[Stored data]
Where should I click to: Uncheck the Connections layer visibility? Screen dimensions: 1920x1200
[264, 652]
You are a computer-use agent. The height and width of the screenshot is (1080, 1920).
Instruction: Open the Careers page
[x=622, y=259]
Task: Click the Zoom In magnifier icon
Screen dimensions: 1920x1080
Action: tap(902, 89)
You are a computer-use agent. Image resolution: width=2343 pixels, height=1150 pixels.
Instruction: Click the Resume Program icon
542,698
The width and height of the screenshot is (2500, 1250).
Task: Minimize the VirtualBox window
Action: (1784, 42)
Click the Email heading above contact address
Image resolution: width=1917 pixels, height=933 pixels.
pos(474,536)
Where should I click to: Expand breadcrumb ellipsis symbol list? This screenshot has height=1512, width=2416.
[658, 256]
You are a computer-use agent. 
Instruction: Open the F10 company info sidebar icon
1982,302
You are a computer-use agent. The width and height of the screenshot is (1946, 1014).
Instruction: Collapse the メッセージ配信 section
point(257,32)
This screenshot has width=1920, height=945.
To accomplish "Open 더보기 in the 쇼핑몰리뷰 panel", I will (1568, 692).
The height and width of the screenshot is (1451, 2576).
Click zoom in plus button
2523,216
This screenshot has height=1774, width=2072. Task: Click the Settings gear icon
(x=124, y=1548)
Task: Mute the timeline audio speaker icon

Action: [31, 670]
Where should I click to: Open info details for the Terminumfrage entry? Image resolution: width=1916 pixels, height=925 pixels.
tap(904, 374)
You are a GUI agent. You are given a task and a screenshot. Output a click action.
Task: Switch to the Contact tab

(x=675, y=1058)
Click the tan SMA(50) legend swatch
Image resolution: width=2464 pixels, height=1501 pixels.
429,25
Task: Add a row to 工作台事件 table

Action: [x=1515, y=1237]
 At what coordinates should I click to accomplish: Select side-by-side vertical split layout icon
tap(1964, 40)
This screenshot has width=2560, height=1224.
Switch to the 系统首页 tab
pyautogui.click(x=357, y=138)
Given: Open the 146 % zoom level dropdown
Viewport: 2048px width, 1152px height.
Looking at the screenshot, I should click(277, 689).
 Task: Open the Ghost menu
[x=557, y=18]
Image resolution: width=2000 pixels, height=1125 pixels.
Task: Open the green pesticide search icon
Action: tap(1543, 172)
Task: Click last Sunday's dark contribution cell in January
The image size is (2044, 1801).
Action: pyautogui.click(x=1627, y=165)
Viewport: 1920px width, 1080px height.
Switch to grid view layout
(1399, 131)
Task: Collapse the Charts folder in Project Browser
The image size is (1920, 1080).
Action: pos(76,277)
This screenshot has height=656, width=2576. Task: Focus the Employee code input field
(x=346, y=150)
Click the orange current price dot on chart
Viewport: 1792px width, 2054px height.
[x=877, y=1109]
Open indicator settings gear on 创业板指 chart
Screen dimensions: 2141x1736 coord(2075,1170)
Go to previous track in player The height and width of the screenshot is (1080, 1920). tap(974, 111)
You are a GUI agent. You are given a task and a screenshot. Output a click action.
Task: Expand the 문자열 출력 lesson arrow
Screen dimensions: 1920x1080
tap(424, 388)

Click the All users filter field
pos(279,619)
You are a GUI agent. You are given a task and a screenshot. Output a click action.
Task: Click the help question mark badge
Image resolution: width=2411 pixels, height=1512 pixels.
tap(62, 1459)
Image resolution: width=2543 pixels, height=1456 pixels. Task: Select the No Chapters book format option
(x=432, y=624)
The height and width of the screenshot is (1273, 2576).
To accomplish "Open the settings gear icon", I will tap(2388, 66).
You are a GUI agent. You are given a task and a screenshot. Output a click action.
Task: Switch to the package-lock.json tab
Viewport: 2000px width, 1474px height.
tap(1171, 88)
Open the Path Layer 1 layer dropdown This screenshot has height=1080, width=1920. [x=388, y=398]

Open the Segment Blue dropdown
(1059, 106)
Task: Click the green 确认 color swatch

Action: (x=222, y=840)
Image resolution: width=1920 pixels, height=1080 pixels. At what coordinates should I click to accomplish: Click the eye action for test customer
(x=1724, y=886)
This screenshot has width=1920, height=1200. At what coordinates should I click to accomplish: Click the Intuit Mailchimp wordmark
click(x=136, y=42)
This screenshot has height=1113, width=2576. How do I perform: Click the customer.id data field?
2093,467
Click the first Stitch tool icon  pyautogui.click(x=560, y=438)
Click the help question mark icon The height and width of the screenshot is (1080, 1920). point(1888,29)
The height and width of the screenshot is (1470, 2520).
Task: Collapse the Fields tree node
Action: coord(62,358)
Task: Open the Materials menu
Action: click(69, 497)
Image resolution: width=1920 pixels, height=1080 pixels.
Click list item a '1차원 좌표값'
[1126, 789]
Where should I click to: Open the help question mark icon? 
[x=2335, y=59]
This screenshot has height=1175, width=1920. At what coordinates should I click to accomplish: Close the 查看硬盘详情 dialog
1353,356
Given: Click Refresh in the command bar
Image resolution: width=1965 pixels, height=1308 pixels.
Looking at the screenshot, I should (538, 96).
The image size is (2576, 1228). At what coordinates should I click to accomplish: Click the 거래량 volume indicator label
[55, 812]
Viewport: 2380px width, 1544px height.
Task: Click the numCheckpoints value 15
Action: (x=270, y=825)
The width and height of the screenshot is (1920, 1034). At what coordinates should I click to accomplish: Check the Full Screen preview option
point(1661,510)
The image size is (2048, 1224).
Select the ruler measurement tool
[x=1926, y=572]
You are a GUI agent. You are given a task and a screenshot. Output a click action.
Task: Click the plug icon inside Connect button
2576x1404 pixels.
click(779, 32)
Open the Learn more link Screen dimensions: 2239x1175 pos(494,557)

Exercise directions -
Starting with the first entry and ending with the last, give all of them again unchanged.

Exercise answer -
Where should I click to: Uncheck the Connections layer visibility? Screen dimensions: 1920x1200
[264, 652]
You are a computer-use agent. The height and width of the screenshot is (1080, 1920).
Instruction: Open the Careers page
[x=622, y=259]
Task: Click the Zoom In magnifier icon
Screen dimensions: 1920x1080
Action: tap(902, 89)
You are a computer-use agent. Image resolution: width=2343 pixels, height=1150 pixels.
Instruction: Click the Resume Program icon
542,698
The width and height of the screenshot is (2500, 1250).
Task: Minimize the VirtualBox window
Action: (1784, 42)
Click the Email heading above contact address
Image resolution: width=1917 pixels, height=933 pixels.
pos(474,536)
Where should I click to: Expand breadcrumb ellipsis symbol list? This screenshot has height=1512, width=2416.
[658, 256]
You are a computer-use agent. 
Instruction: Open the F10 company info sidebar icon
1982,302
You are a computer-use agent. The width and height of the screenshot is (1946, 1014).
Instruction: Collapse the メッセージ配信 section
point(257,32)
This screenshot has width=1920, height=945.
To accomplish "Open 더보기 in the 쇼핑몰리뷰 panel", I will (1568, 692).
The height and width of the screenshot is (1451, 2576).
Click zoom in plus button
2523,216
This screenshot has height=1774, width=2072. Task: Click the Settings gear icon
(x=124, y=1548)
Task: Mute the timeline audio speaker icon

Action: [31, 670]
Where should I click to: Open info details for the Terminumfrage entry? Image resolution: width=1916 pixels, height=925 pixels.
tap(904, 374)
You are a GUI agent. You are given a task and a screenshot. Output a click action.
Task: Switch to the Contact tab

(x=675, y=1058)
Click the tan SMA(50) legend swatch
Image resolution: width=2464 pixels, height=1501 pixels.
429,25
Task: Add a row to 工作台事件 table

Action: [x=1515, y=1237]
 At what coordinates should I click to accomplish: Select side-by-side vertical split layout icon
tap(1964, 40)
This screenshot has width=2560, height=1224.
Switch to the 系统首页 tab
pyautogui.click(x=357, y=138)
Given: Open the 146 % zoom level dropdown
Viewport: 2048px width, 1152px height.
Looking at the screenshot, I should click(277, 689).
 Task: Open the Ghost menu
[x=557, y=18]
Image resolution: width=2000 pixels, height=1125 pixels.
Task: Open the green pesticide search icon
Action: tap(1543, 172)
Task: Click last Sunday's dark contribution cell in January
The image size is (2044, 1801).
Action: pyautogui.click(x=1627, y=165)
Viewport: 1920px width, 1080px height.
Switch to grid view layout
(1399, 131)
Task: Collapse the Charts folder in Project Browser
The image size is (1920, 1080).
Action: pos(76,277)
This screenshot has height=656, width=2576. Task: Focus the Employee code input field
(x=346, y=150)
Click the orange current price dot on chart
Viewport: 1792px width, 2054px height.
[x=877, y=1109]
Open indicator settings gear on 创业板指 chart
Screen dimensions: 2141x1736 coord(2075,1170)
Go to previous track in player The height and width of the screenshot is (1080, 1920). tap(974, 111)
You are a GUI agent. You are given a task and a screenshot. Output a click action.
Task: Expand the 문자열 출력 lesson arrow
Screen dimensions: 1920x1080
tap(424, 388)

Click the All users filter field
pos(279,619)
You are a GUI agent. You are given a task and a screenshot. Output a click action.
Task: Click the help question mark badge
Image resolution: width=2411 pixels, height=1512 pixels.
tap(62, 1459)
Image resolution: width=2543 pixels, height=1456 pixels. Task: Select the No Chapters book format option
(x=432, y=624)
The height and width of the screenshot is (1273, 2576).
To accomplish "Open the settings gear icon", I will tap(2388, 66).
You are a GUI agent. You are given a task and a screenshot. Output a click action.
Task: Switch to the package-lock.json tab
Viewport: 2000px width, 1474px height.
tap(1171, 88)
Open the Path Layer 1 layer dropdown This screenshot has height=1080, width=1920. [x=388, y=398]

Open the Segment Blue dropdown
(1059, 106)
Task: Click the green 确认 color swatch

Action: (x=222, y=840)
Image resolution: width=1920 pixels, height=1080 pixels. At what coordinates should I click to accomplish: Click the eye action for test customer
(x=1724, y=886)
This screenshot has width=1920, height=1200. At what coordinates should I click to accomplish: Click the Intuit Mailchimp wordmark
click(x=136, y=42)
This screenshot has height=1113, width=2576. How do I perform: Click the customer.id data field?
2093,467
Click the first Stitch tool icon  pyautogui.click(x=560, y=438)
Click the help question mark icon The height and width of the screenshot is (1080, 1920). point(1888,29)
The height and width of the screenshot is (1470, 2520).
Task: Collapse the Fields tree node
Action: coord(62,358)
Task: Open the Materials menu
Action: click(69, 497)
Image resolution: width=1920 pixels, height=1080 pixels.
Click list item a '1차원 좌표값'
[1126, 789]
Where should I click to: Open the help question mark icon? 
[x=2335, y=59]
This screenshot has height=1175, width=1920. At what coordinates should I click to accomplish: Close the 查看硬盘详情 dialog
1353,356
Given: Click Refresh in the command bar
Image resolution: width=1965 pixels, height=1308 pixels.
Looking at the screenshot, I should (538, 96).
The image size is (2576, 1228). At what coordinates should I click to accomplish: Click the 거래량 volume indicator label
[55, 812]
Viewport: 2380px width, 1544px height.
Task: Click the numCheckpoints value 15
Action: (x=270, y=825)
The width and height of the screenshot is (1920, 1034). At what coordinates should I click to accomplish: Check the Full Screen preview option
point(1661,510)
The image size is (2048, 1224).
Select the ruler measurement tool
[x=1926, y=572]
You are a GUI agent. You are given a task and a screenshot. Output a click action.
Task: Click the plug icon inside Connect button
2576x1404 pixels.
click(779, 32)
Open the Learn more link Screen dimensions: 2239x1175 pos(494,557)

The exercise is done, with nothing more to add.